One of Cateran Country’s most beautiful rivers.
The River Isla rises among the Grampians, at an altitude of 3100 feet, 1½ mile NE of the meeting-pint of Forfar, Perth, and Aberdeen shires, and 6 1/8 miles SSW of Lochnagar. It then winds 29½ miles south-south-eastward, then 17 1/8 miles south-westward, till, after a total descent of 3000 feet, it falls into the Tay 11½ miles NNE of Perth, and 4½ WSW of Coupar-Angus.
A principal tributary of the River Tay, one of Scotland’s most spectacular waterfalls, Reekie Linn, can be found along its course. The Isla is liable to great freshets or floods. Historical reports write of the occasion of the thunderstorm of 17 July 1880, when the water rushed down it in the form of a moving embankment 10 feet high, and, spreading over the valley, buried crops of all kinds in sand, and swept away sheep and lambs. The damage caused by another flood, in Sept. 1881, was estimated at £10, 000, including £2,000 for renewal of embankments. The great traveller of the early 19th century, Dr Macculloch apparently said ‘three yards of the Isla and its tributaries are worth all the Tweed put together.’
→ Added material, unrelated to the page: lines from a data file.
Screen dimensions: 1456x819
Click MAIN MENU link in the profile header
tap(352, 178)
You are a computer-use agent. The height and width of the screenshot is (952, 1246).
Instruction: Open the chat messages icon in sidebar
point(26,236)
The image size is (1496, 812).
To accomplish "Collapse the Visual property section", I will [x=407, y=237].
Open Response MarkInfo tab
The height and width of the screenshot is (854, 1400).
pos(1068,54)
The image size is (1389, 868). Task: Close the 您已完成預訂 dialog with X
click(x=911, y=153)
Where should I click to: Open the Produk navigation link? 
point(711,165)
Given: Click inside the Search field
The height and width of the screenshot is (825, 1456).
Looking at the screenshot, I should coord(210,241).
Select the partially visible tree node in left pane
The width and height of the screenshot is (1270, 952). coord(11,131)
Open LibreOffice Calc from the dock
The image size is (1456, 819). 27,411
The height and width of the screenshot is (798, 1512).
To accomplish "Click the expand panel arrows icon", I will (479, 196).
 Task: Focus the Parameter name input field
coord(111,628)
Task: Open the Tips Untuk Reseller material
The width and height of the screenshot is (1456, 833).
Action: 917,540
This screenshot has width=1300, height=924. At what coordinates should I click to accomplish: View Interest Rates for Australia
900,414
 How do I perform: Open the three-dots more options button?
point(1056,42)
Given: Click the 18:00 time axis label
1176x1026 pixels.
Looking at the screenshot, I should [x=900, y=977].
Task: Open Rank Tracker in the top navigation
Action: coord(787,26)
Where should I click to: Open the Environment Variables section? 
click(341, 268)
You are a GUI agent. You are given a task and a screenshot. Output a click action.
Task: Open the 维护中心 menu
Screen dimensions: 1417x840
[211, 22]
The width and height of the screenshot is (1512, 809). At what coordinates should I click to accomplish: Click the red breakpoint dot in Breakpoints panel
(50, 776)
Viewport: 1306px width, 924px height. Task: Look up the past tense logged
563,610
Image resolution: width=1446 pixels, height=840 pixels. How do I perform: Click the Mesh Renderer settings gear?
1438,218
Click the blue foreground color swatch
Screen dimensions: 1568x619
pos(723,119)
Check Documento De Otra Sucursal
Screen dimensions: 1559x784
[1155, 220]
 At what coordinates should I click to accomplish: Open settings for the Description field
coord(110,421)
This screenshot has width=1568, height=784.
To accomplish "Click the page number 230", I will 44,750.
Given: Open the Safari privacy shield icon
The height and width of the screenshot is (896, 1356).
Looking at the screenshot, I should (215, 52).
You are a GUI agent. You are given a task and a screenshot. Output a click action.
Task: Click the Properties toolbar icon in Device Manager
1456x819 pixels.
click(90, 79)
The river jelly lichen (Collema dichotomum) is found on flat sandstone rocks on its east bank above the Bridge of Dillavaird. This aquatic lichen grows on submerged rocks in partial shade in cool, clean and fast-flowing intermediate and upland streams. The dry lichen is very brittle but turns into a jelly like texture when wet. It is rare in the UK and has been declining since 1960, and is now known only from eleven 10 km squares in mid-Wales, northern England, Scotland and Northern Ireland. Its distribution also extends into northern Europe and Russia. River jelly lichen is regionally threatened, listed as vulnerable on both the IUCN/WCMC and GB Red Lists, and is protected under Schedule 8 of the Wildlife and Countryside Act 1981.